Exercise prompt
Please provide the entries below again, word for word.

######

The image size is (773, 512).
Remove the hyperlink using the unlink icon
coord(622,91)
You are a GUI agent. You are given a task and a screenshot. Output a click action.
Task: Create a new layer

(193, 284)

######

Answer box
The image size is (773, 512).
Remove the hyperlink using the unlink icon
coord(622,91)
You are a GUI agent. You are given a task and a screenshot. Output a click action.
Task: Create a new layer

(193, 284)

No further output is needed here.